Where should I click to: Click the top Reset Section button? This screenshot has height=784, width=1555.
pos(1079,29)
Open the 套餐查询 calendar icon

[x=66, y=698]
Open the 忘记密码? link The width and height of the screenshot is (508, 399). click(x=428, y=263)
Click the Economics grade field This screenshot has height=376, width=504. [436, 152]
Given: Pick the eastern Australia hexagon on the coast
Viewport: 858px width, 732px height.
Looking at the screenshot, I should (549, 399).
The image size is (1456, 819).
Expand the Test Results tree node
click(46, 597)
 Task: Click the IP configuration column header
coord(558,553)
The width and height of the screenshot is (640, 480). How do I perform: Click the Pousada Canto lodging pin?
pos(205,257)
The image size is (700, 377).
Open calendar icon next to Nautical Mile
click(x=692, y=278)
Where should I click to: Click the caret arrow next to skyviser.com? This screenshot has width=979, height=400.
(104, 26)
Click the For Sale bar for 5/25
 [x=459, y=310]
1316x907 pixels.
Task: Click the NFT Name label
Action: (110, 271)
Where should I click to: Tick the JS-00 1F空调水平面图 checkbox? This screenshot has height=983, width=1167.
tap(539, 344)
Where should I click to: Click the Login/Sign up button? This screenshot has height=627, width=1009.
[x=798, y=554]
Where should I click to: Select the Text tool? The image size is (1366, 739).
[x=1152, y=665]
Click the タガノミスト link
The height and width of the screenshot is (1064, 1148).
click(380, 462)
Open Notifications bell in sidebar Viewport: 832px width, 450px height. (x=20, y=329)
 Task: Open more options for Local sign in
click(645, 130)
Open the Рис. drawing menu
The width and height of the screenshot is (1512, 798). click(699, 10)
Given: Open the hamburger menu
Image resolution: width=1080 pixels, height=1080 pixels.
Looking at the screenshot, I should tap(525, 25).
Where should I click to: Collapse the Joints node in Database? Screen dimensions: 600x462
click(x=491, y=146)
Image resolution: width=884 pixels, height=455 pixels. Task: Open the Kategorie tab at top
◆ ◆ ◆
PROBLEM STATEMENT >>
Word for word, every record must be given again.

TASK OUTPUT >>
Where should I click to: Click the top Reset Section button? This screenshot has height=784, width=1555.
pos(1079,29)
Open the 套餐查询 calendar icon

[x=66, y=698]
Open the 忘记密码? link The width and height of the screenshot is (508, 399). click(x=428, y=263)
Click the Economics grade field This screenshot has height=376, width=504. [436, 152]
Given: Pick the eastern Australia hexagon on the coast
Viewport: 858px width, 732px height.
Looking at the screenshot, I should (549, 399).
The image size is (1456, 819).
Expand the Test Results tree node
click(46, 597)
 Task: Click the IP configuration column header
coord(558,553)
The width and height of the screenshot is (640, 480). How do I perform: Click the Pousada Canto lodging pin?
pos(205,257)
The image size is (700, 377).
Open calendar icon next to Nautical Mile
click(x=692, y=278)
Where should I click to: Click the caret arrow next to skyviser.com? This screenshot has width=979, height=400.
(104, 26)
Click the For Sale bar for 5/25
 [x=459, y=310]
1316x907 pixels.
Task: Click the NFT Name label
Action: (110, 271)
Where should I click to: Tick the JS-00 1F空调水平面图 checkbox? This screenshot has height=983, width=1167.
tap(539, 344)
Where should I click to: Click the Login/Sign up button? This screenshot has height=627, width=1009.
[x=798, y=554]
Where should I click to: Select the Text tool? The image size is (1366, 739).
[x=1152, y=665]
Click the タガノミスト link
The height and width of the screenshot is (1064, 1148).
click(380, 462)
Open Notifications bell in sidebar Viewport: 832px width, 450px height. (x=20, y=329)
 Task: Open more options for Local sign in
click(645, 130)
Open the Рис. drawing menu
The width and height of the screenshot is (1512, 798). click(699, 10)
Given: Open the hamburger menu
Image resolution: width=1080 pixels, height=1080 pixels.
Looking at the screenshot, I should tap(525, 25).
Where should I click to: Collapse the Joints node in Database? Screen dimensions: 600x462
click(x=491, y=146)
Image resolution: width=884 pixels, height=455 pixels. Task: Open the Kategorie tab at top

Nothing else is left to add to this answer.